Only two counties have reached that point: Apache and Yavapai.
And there is no indication when conditions in the other 13 counties will get to the place where the health department says schools can begin “hybrid’’ teaching, meaning a combination of virtual and in-person learning.
Newly released data from Maricopa County shows that about half the county is in a “red” zone, meaning that health officials advise against any reopening of campuses.
But Ducey said he sees these benchmarks as less clear cut.
“They are guidelines,’’ the governor said. And he said there are other things that should be considered, like trends. He also said there’s the separate question of dealing with those most directly involved.
“There are some parents that want, as soon as it’s possible, to get their children back into a classroom,’’ Ducey said. “And there are parents that we all know are not putting their child back in the classroom.’’
The governor said the state is trying to “provide options’’ for both.
That’s only part of the issue.
“We also have some teachers that are in a vulnerable category or have an underlying health condition,’’ Ducey said. “And we will need online learning in this hybrid model.’’
All 15 counties meet the first of the three benchmarks: two weeks where hospital visits due to COVID-like illnesses fall below 10 percent of the total.
And 11 counties are showing a two-week decline in the total number of cases or, in the alternative, a case rate of less than 100 per 100,000 residents. Cochise, Greenee, Pima and Pinal do not.
But only Apache, Cochise, Greenlee and Yavapai counties meet the third prong of having fewer than 7 percent of the tests for the virus come back positive.
COVID-19 may be just one of the health problems schools face.
“Arizona’s flu season goes about October to May, with our hardest months usually being January to March,’’ said state Health Director Cara Christ.

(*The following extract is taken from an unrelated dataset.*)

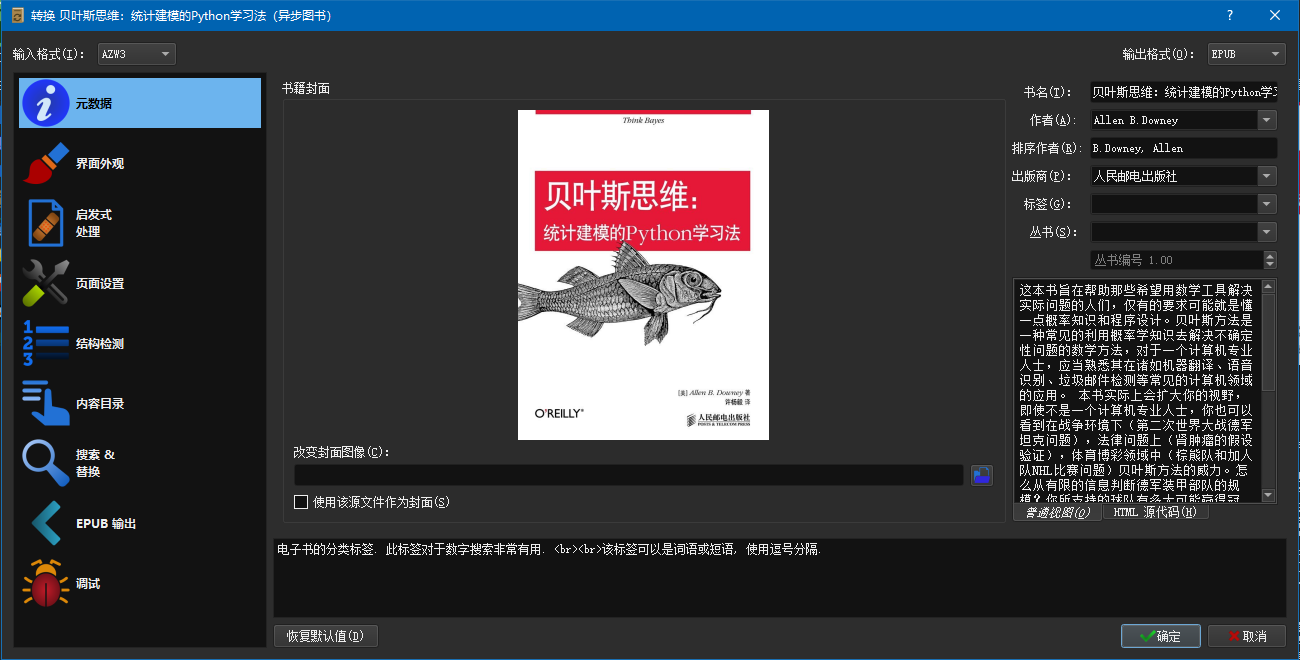Screen dimensions: 1300x660
Task: Enable use source file cover checkbox
Action: tap(301, 502)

She promised a public relations campaign in hopes of getting as many people to take the vaccine which is now available.
“While it’s not 100 percent effective it does significantly reduce hospitalization and complications and bad outcomes,’’ Christ said.
Ducey hinted that he might use some federal coronavirus dollars to help provide vaccines to those who may not have health insurance.

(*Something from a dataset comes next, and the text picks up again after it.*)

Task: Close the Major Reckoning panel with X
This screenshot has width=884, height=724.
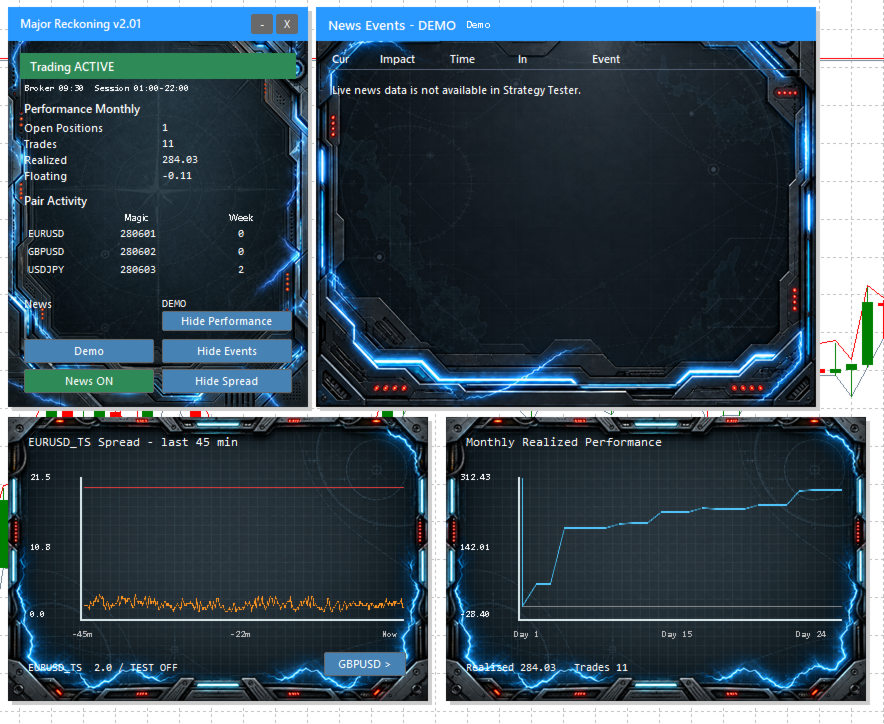Action: [x=287, y=24]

“I want to find a way that any Arizonan that wants to get a flu shot can get one,’’ he said. “Details to follow.’’
The governor also put in a plug of sorts for those businesses that have been allowed to stay open to keep as many workers as they can out of the office.
The ultimate choice, Ducey said, is up to employers. But he suggested that they may find advantages in what has become the new normal of telecommuting.
“Many employers have seen that their employees can be just as productive at home as they were inside the office,’’ he said.
The governor said that, as a matter of policy, he continues to support the policy of “you’re safer at home, if you don’t have anywhere else to go, if you can work at home.’’
And if companies believe they need people in the workplace?
“We do ask this idea of socially and physically distancing, the wearing the mask, all those fundamentals,’’ Ducey said. He also said a lot of it depends on the nature of the work being done and the environment.
“Are you talking about people in cubes that are naturally physically distanced?’’ he asked.
“Are they in some kind of bullpen where they’re very closed to each other?’’ the governor continued. “That would be something we would want to discourage."